– Wysłałem w niedzielę list do Putina, jednym z kluczowych elementów było nie tylko wstrzymanie ognia i wycofanie wojsk rosyjskich z Ukrainy, ale także uwolnienie pilotki Nadii Sawczenko. Putin będzie musiał mi odpowiedzieć – powiedział Poroszenko.
Cały świat widzi, że to terroryzm
W wywiadzie dla TVN24 BiŚ Poroszenko powiedział, że to, co wydarzyło się w ostatnich tygodniach na wschodzie jego kraju to katastrofa. – Gdy widzimy rakietę spadającą na autobus, gdy giną cywile i dzieci, trafiają w trolejbus na ulicach Doniecka, atak na Mariupol, to wszystko są cywile. Szkoły, przedszkola, bloki mieszkalne, domy prywatne zniszczone – mówił.

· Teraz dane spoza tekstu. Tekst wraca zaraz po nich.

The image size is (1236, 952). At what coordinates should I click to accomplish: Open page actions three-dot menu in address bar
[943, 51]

– To, co mnie poraża to to, że Rosja nie wypowiedziała swojego stanowiska – przyznał. Zdaniem Poroszenki cały świat widzi, że to terroryzm: OBWE, Rada Europy, Unia Europejska potępiają ataki. Wszyscy, poza Rosją.

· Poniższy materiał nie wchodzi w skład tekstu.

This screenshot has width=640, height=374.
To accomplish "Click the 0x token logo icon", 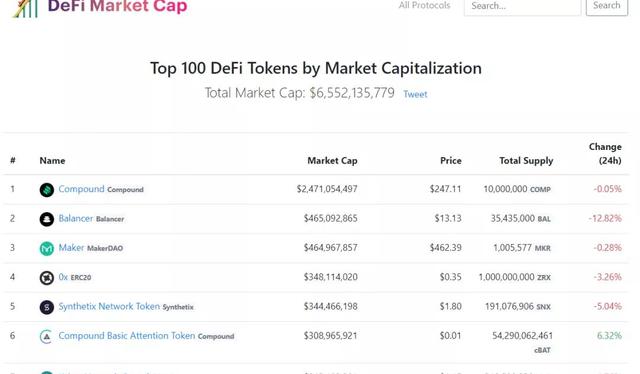I will coord(47,278).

Okupację wspierają wyłącznie terroryści i żołnierze Putina
Prezydent Ukrainy powiedział, że na okupowanych terenach nie ma nikogo, kto wpierałby Władimira Putina. – Okupację wspierają wyłącznie terroryści i żołnierze Putina. To terytorium jest nasze. Możemy je odzyskać poprzez nacisk na Rosję. Mówię o tym, żeby Rosja usiadła do stołu negocjacyjnego – stwierdził Poroszenko.
Podkreślił, że należy stworzyć warunki, które zmuszą Rosją do podjęcia rozmów. – Ukraina wielokrotnie deklarowała zawieszenie ognia, płacąc bardzo słoną cenę, bo terroryści nic sobie z tego nie robili – podkreślił.

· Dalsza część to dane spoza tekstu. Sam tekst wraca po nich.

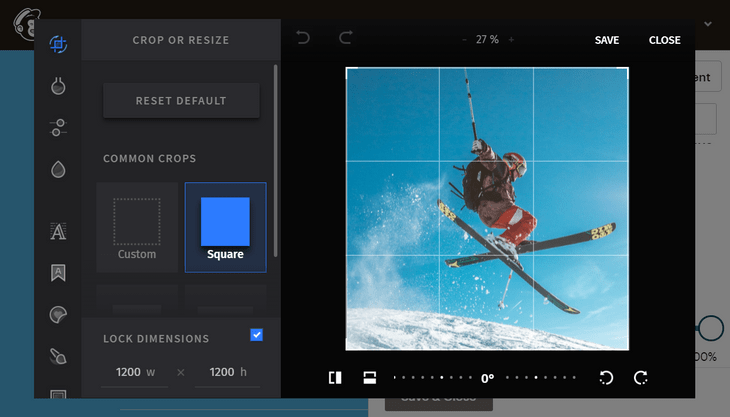730x417 pixels.
Task: Click the Reset Default button
Action: (x=181, y=101)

Wysłałem list do Putina. Będzie musiał odpowiedzieć
Poroszenko poruszył także kwestię pilotki Nadija Sawczenko, która jest deputowaną do Rady Najwyższej Ukrainy. – Nadija Sawczenko jest nielegalnie przetrzymywana tylko dlatego, że broniła swojego kraju. To jest absolutnie nielegalne – stwierdził Poroszenko informując, że między innymi w tej właśnie sprawie napisał do rosyjskiego prezydenta list.
– Wysłałem list do Putina w niedzielę, jednym z kluczowych elementów było nie tylko wstrzymanie ognia i wycofanie wojsk rosyjskich z Ukrainy, ale także uwolnienie pilotki Nadii Sawczenko. Putin będzie musiał mi odpowiedzieć – powiedział Poroszenko.